-- Records supplied start --
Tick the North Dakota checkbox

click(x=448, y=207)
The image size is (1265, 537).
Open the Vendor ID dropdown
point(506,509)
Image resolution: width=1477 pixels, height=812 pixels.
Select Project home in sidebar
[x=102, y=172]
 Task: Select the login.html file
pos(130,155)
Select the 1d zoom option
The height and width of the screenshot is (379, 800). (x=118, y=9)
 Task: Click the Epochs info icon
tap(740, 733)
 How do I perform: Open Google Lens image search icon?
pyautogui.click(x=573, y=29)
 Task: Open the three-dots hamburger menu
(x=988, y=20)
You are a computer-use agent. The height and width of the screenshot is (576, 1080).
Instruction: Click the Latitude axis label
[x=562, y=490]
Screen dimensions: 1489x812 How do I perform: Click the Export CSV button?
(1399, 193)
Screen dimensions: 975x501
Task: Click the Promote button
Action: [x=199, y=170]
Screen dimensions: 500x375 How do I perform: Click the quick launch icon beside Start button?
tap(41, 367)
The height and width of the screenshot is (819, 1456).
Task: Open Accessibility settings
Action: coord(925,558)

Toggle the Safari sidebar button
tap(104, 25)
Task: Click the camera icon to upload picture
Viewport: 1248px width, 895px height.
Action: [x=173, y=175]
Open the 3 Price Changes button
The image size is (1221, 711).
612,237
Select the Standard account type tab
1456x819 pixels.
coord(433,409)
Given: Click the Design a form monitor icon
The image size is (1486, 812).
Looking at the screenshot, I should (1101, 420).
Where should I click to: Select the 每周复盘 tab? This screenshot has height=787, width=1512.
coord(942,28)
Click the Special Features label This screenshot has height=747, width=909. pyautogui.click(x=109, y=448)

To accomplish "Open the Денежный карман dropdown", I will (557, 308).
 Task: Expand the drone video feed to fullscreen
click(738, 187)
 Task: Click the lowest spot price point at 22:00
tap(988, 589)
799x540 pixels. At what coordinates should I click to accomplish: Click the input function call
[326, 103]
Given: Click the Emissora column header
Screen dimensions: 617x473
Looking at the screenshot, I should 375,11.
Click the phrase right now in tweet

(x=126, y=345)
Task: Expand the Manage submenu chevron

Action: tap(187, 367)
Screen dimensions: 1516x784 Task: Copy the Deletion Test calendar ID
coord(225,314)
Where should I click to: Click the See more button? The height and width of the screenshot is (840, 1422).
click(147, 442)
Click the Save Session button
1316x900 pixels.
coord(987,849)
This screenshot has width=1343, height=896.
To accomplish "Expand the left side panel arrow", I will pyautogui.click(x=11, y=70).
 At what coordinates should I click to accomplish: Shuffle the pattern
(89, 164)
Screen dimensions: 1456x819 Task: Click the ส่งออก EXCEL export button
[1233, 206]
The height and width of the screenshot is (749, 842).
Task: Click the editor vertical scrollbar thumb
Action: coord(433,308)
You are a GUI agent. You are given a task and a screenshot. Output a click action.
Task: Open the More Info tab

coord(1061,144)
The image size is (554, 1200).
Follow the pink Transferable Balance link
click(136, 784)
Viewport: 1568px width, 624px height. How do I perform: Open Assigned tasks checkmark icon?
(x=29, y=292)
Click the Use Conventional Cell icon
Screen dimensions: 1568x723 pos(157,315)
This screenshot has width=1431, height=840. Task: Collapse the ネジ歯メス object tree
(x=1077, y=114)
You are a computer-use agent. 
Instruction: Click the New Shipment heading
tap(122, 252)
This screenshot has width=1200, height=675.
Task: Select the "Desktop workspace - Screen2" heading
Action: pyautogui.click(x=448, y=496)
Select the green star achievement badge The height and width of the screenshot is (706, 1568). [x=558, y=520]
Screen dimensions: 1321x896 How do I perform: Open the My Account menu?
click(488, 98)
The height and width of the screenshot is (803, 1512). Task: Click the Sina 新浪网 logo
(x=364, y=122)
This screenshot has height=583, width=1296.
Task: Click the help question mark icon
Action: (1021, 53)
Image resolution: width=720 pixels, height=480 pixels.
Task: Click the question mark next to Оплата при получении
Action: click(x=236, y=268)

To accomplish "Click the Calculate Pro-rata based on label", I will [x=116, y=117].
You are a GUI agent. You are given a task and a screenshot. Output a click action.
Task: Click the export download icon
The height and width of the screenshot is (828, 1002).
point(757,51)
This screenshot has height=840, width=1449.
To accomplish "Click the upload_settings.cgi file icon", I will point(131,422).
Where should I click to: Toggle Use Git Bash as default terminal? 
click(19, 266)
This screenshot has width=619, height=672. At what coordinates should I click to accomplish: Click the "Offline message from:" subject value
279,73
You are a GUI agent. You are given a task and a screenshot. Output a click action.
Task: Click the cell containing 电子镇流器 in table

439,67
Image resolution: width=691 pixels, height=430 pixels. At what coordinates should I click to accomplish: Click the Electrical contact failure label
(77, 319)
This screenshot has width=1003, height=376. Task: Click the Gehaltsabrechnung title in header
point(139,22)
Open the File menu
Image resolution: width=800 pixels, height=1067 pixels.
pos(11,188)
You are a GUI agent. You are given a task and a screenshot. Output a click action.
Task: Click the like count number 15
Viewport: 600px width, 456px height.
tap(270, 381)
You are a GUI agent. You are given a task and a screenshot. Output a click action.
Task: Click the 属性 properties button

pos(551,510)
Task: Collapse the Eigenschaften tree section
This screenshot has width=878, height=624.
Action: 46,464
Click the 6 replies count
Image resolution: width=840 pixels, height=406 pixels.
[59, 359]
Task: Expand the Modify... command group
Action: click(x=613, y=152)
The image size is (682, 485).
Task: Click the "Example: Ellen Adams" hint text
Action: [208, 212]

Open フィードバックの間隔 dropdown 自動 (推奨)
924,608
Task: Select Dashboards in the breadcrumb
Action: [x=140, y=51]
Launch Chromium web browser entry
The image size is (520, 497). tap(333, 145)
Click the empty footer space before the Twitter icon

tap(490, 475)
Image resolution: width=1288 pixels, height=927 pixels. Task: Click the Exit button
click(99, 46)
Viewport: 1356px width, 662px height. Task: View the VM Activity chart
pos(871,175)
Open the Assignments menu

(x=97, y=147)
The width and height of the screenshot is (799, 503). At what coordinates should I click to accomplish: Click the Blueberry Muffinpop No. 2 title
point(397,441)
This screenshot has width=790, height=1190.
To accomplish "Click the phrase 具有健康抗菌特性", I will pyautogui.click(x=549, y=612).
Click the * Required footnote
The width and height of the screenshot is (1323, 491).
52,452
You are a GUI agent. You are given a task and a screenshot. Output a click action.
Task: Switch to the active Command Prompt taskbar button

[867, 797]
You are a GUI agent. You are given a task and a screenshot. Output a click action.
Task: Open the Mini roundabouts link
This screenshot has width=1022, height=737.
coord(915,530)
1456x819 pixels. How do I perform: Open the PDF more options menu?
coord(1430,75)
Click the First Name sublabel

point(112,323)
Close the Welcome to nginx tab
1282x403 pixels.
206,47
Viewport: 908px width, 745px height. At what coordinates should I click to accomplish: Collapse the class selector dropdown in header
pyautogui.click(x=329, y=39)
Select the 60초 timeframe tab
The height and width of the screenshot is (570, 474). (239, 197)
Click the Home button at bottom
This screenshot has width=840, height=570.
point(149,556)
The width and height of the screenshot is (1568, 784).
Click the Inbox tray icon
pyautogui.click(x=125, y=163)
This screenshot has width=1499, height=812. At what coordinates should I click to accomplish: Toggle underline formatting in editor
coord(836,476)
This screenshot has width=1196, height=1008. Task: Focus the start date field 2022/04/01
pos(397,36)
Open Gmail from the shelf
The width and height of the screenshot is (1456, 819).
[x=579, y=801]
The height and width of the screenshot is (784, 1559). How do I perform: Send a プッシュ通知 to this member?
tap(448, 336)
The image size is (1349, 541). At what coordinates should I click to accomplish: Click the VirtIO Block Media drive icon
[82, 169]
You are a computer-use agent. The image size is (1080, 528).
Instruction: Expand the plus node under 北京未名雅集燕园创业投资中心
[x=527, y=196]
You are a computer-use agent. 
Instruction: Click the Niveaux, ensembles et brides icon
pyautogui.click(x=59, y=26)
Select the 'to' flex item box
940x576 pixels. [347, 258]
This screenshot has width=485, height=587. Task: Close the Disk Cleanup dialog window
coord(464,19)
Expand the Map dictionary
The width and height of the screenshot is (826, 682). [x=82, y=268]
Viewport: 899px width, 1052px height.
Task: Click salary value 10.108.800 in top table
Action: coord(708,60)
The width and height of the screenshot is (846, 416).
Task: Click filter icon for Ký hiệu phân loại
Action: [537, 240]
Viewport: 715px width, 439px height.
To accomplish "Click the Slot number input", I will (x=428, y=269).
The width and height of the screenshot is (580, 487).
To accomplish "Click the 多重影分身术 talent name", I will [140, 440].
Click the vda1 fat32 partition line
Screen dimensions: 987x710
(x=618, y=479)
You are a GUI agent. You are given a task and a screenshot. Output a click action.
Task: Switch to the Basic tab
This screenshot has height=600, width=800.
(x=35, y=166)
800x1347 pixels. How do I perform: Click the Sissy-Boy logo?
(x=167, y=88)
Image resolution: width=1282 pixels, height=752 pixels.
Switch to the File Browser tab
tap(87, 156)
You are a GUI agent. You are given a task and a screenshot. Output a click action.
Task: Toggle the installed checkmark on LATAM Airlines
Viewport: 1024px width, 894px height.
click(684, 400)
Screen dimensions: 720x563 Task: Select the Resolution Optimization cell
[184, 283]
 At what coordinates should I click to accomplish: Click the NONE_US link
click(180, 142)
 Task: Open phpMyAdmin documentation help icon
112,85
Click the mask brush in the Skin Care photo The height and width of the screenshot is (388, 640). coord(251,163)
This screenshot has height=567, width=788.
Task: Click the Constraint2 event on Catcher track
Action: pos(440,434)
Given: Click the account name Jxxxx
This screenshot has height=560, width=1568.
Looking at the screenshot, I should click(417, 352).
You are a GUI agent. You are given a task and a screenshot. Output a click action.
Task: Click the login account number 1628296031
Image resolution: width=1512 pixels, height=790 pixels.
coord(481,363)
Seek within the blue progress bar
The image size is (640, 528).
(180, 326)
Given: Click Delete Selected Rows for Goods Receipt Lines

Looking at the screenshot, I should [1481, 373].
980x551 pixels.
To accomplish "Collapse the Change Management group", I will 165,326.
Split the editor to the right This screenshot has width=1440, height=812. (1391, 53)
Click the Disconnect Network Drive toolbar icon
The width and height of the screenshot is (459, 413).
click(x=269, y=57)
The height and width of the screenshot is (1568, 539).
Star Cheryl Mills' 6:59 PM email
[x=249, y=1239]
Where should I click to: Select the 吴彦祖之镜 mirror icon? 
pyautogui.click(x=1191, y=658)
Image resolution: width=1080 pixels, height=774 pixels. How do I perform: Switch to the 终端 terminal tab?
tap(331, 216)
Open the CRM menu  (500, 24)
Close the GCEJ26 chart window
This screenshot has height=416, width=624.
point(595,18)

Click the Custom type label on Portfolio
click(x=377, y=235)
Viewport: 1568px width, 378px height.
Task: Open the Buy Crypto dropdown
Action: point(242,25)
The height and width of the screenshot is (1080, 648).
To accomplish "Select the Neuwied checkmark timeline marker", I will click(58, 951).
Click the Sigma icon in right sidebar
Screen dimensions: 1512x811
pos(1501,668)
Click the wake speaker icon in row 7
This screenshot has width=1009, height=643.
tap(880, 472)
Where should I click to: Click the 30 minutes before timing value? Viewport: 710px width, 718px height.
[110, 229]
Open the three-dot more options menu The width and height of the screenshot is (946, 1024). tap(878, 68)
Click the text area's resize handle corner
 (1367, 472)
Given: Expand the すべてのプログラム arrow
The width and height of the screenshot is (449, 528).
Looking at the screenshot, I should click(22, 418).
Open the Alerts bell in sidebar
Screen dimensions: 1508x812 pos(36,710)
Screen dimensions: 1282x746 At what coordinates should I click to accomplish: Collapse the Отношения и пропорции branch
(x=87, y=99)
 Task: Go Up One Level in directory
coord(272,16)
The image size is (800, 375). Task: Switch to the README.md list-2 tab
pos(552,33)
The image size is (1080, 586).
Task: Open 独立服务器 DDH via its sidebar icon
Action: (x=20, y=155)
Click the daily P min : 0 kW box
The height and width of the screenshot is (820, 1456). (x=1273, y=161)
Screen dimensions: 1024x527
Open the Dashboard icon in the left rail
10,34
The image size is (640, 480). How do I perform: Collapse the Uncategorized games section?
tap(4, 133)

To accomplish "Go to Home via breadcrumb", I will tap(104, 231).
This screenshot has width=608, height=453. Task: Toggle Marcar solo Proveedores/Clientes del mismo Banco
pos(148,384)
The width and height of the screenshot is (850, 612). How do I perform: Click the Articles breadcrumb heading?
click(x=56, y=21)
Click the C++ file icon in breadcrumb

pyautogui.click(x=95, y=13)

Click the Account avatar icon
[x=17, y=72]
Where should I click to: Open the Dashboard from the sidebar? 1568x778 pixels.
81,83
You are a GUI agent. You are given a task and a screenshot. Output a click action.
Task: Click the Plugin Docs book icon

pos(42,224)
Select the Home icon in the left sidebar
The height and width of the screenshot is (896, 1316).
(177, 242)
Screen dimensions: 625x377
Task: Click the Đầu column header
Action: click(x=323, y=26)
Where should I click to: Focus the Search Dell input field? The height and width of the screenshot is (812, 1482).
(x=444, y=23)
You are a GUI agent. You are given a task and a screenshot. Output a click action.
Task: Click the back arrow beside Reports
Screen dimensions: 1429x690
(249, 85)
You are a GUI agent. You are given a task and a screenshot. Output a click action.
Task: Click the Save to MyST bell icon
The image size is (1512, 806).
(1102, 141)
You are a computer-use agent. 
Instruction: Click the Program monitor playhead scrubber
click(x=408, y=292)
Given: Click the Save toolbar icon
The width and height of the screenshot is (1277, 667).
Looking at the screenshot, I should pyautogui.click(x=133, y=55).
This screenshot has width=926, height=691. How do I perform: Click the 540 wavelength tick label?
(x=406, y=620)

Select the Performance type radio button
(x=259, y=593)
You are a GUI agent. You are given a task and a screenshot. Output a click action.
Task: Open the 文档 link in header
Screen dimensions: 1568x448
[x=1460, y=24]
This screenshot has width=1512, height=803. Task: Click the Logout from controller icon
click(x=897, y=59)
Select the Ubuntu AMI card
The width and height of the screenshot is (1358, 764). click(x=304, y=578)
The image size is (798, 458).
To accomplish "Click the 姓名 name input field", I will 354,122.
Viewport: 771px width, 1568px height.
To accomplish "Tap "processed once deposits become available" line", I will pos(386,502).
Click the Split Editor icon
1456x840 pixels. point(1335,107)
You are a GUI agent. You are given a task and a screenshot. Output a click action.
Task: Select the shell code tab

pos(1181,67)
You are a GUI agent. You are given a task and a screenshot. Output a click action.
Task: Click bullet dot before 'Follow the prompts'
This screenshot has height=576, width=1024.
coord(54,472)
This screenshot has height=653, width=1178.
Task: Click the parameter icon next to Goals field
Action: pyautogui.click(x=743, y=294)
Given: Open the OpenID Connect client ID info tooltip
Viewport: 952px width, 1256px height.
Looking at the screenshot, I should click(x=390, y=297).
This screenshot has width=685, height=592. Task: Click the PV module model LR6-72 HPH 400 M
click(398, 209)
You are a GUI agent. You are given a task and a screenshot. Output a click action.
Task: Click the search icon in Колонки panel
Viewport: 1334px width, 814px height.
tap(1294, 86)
-- Records supplied end --
[Given request]
Rewrite everything from the line containing "Open the CRM" down to the line containing "will click(58, 951).", swapping "Portfolio" for "Watchlist" and leaving the rest as it is.

[Answer to this task]
Open the CRM menu  (500, 24)
Close the GCEJ26 chart window
This screenshot has height=416, width=624.
point(595,18)

Click the Custom type label on Watchlist
click(x=377, y=235)
Viewport: 1568px width, 378px height.
Task: Open the Buy Crypto dropdown
Action: point(242,25)
The height and width of the screenshot is (1080, 648).
To accomplish "Select the Neuwied checkmark timeline marker", I will click(58, 951).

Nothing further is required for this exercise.